For me one of the most important aspects comes from one of my sports. The phrase 'having your card marked' has several meanings, some rather dark. I prefer the golf one - you don't play a game of golf and mark your own card, you swap cards and cross check for good reason - because real mistakes get made and because rose tinted spectacles appear out of nowhere. It's just too easy to say to ourselves 'I know what I should have/would have/must do/will do'. No, you have to say what you actually did do, only then is it real. And only then will change occur for the better.
Journalling is like sharing our cards, we can be confident that what we see is real and know where we are in the journey, no point pretending to ourselves otherwise.
Keep them short, light, honest, direct and simple. No great audience needed and no more detail needed, it either tells a good story and each chapter made a difference to our life or progress, or we weren't serious anyway.

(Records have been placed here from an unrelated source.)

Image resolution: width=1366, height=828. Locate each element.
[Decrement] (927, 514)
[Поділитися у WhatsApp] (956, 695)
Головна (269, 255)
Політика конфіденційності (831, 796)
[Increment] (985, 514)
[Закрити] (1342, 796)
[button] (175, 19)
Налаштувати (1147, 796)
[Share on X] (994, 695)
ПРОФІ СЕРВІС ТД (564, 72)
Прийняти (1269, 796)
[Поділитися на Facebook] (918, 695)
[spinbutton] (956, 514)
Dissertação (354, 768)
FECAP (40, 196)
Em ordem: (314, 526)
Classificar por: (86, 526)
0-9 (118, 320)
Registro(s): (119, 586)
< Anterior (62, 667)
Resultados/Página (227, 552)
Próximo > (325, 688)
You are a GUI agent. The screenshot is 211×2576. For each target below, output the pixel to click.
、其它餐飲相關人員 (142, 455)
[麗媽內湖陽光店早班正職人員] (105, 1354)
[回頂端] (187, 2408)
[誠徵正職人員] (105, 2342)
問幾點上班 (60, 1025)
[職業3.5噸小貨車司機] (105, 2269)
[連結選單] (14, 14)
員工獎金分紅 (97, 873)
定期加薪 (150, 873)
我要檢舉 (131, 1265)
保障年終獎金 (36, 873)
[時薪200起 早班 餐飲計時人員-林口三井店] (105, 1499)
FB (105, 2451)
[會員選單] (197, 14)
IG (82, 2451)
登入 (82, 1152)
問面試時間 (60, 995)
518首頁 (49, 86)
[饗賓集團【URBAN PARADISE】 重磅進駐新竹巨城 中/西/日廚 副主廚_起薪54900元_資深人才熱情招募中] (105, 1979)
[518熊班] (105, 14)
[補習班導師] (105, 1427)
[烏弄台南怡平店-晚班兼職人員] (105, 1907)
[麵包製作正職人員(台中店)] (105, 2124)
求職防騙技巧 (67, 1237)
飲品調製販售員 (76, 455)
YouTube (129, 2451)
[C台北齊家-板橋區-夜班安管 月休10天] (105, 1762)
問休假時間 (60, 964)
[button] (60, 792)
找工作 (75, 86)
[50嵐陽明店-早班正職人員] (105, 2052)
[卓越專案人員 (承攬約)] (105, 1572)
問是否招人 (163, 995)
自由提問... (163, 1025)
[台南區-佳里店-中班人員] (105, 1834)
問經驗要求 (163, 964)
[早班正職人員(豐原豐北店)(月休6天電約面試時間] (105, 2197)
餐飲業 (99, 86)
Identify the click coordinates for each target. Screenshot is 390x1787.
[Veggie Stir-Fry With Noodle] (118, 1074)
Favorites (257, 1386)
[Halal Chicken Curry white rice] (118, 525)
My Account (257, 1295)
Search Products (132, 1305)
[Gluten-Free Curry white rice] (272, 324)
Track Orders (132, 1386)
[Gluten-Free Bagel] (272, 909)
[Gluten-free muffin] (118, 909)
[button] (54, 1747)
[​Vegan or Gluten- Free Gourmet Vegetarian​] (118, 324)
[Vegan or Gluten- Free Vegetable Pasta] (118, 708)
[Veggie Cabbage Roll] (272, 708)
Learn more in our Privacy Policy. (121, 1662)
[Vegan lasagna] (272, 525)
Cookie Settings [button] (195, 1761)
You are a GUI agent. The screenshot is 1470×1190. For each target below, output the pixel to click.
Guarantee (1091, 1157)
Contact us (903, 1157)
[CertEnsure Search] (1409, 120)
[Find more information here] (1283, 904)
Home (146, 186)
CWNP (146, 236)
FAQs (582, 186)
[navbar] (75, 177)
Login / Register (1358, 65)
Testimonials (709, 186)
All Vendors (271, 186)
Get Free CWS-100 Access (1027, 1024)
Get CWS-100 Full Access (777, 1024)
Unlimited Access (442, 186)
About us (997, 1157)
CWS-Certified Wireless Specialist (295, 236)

Yes, I know, but there are still plenty in real life. Get used to making your own judgements about how long the lines between the two different sets of arrows are, not picking the one the rest of the group says is the longest.
Let's look at it another way. If you are trying to be a tennis player, for example, do you post your mistakes online hoping that somebody will help you solve them?
No, you either hire a professional coach, or you study the game yourself by watching the masters and analyzing what you do differently, where you fail, what is your weakness, where do you make mistakes, and you practice.
Of course it's an extreme example, but still there is something to it.